Often, getting our students to engage with reading-based therapy tasks can feel like pulling teeth- both for students and therapist! Our school clients often present with co-morbid reading and learning disabilities that make reading a daily struggle, and so it’s no wonder they immediately deflate when we put an article in front of them.  My experience is that even if the subject is high-interest and even if the text is read aloud to them, most middle and high school students find it hard to overcome their deep-seated aversion to anything reading-related.

That’s why educational videos are such an important tool for therapy.  They allow our students to target many oral comprehension and vocabulary goals just as well as with any reading therapy task.  Students still need to comprehend complex sentences, identify and possibly look-up new vocabulary, use context clues, and engage in “active reading strategies” such as questioning.  Students still have the opportunity to identify main idea, answer questions about details and make inferences.  Videos also require many of the same compensatory strategies that a student would use for a higher-level reading text; students may need to “re-read” (well, rewind) when they do not understand or recall an important portion of the video.  I always leave the subtitles on as well so students have them as an additional support to follow-along with the video and so they can look back at key words and vocabulary during replays. Students can identify affixes and root words in vocabulary, attempt to use context clues to identify a new word’s meaning, or simply use strategies like looking up a word on google search or on a preferred online dictionary.

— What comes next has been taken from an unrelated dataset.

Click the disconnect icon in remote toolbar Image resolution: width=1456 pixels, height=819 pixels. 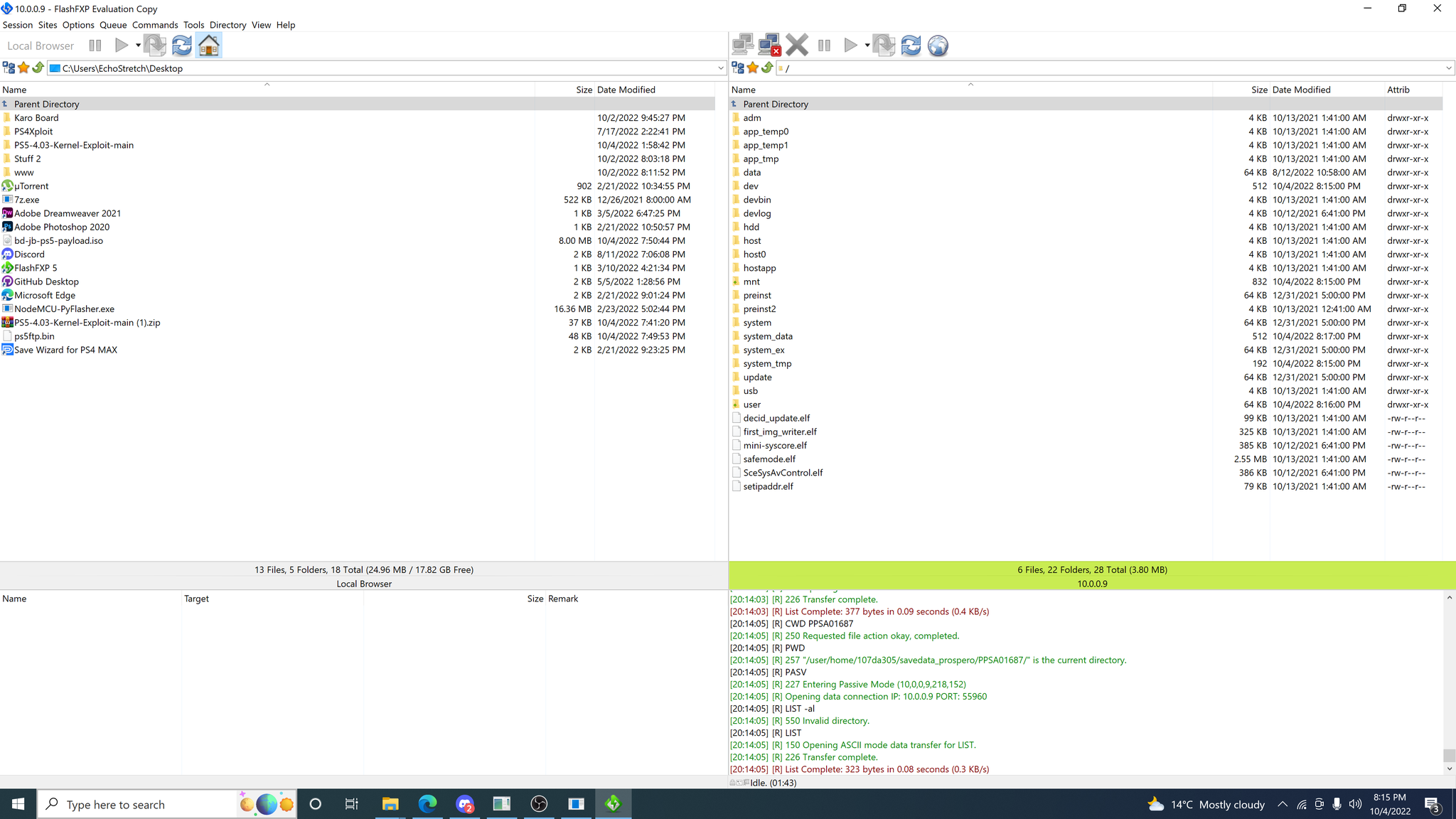(769, 46)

So where do we find the perfect educational video? I personally love these free Ted-Ed videos.  They cover a variety of interesting topics in science, mathematics, history, etc.  They also come with great animation that helps the student follow the narrative when some of the vocabulary or sentence structure is above their academic level.  Finally, a discerning SLP can create thematic lessons plan by carefully selecting a playlist of videos that all revolve around one topic such as “Holidays” or “Outer Space Phenomena”.  Thematic instruction is heavily-supported by research; it allows students to more easily retain and apply their concept and semantic mapping knowledge.  Below are some videos I recommend:

  1. History vs. Christopher Columbus– this is nice video discussing the history of Christopher Columbus and the holiday of Columbus Day.  It directly address many myths student may have heard or even learned in school about the historical figure and discusses the pros and cons of celebrating him. This could be a good video for a “Holidays” theme in therapy.
  2. Could the Earth be Swallowed by a Black Hole? This video gives over some basic information about what black holes are and how they function, then goes on to discuss the likelihood of the earth being swallowed by a black hole.
  3. Who Won the Space Race? This gives a quick history of the Space Race and the resulting technological advances that came from it.  This is another great one for an Outer Space themed unit.

Some tips for using these videos:

  • Make sure to pause the videos frequently, ask questions, and check for understanding.
  • Model for students how to self-advocate by requesting a rewind or pause.
  • Don’t feel pressured to use the questions that comes with the lesson.  They may be too easy or too challenging for some of your students.  Feel free to come up with your own questions and your own list of targeted vocabulary from the video.